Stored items
------------------------------------

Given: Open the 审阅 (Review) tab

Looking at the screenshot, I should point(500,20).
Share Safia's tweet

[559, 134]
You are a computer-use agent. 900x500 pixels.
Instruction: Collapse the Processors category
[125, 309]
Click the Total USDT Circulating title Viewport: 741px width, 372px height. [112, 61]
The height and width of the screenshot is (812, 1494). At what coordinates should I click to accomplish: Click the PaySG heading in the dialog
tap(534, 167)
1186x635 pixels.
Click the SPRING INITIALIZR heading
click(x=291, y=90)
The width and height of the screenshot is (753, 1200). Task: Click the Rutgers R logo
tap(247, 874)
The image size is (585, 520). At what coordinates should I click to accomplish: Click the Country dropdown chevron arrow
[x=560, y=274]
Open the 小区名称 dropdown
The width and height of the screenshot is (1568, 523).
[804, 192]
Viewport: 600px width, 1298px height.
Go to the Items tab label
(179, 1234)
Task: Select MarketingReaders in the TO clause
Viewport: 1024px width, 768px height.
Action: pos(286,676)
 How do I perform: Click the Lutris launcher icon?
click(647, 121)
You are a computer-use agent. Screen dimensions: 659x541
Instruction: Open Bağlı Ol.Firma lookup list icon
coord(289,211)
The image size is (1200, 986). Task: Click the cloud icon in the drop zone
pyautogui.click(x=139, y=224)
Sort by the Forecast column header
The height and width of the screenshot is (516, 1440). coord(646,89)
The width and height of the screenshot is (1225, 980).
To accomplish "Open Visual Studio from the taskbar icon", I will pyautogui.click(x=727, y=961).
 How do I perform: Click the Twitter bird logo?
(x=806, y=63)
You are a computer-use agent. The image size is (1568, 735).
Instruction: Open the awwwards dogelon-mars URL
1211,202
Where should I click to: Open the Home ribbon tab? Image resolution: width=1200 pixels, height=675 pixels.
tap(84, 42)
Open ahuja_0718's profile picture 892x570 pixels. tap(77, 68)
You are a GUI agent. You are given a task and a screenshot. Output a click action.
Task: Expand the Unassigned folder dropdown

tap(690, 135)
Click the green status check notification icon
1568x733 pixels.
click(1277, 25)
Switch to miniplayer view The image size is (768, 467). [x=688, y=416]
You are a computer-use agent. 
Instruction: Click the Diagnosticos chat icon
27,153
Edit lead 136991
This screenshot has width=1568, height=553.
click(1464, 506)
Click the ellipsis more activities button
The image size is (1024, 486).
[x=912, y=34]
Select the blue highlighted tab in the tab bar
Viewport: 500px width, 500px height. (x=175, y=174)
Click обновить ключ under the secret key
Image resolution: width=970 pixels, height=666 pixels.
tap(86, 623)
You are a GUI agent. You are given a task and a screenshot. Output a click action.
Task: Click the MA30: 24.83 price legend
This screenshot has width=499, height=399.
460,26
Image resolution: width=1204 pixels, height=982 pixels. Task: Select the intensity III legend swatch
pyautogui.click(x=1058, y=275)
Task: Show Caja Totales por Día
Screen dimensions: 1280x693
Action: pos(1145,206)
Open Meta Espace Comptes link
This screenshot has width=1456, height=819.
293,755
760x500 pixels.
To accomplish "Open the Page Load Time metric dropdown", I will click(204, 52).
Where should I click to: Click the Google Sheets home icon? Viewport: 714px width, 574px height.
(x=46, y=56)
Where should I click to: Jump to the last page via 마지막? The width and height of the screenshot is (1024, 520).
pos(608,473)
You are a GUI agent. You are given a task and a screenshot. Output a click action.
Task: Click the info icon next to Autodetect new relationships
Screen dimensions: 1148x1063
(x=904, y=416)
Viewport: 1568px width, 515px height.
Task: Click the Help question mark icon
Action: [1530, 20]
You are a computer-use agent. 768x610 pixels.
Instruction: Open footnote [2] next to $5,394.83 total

------------------------------------

WHAT TO WORK ON -
Among the lines above, find those with the string "computer" and copy them.

EXERCISE ANSWER -
You are a computer-use agent. 900x500 pixels.
You are a computer-use agent. Screen dimensions: 659x541
You are a computer-use agent. The image size is (1568, 735).
You are a computer-use agent. 
You are a computer-use agent. 768x610 pixels.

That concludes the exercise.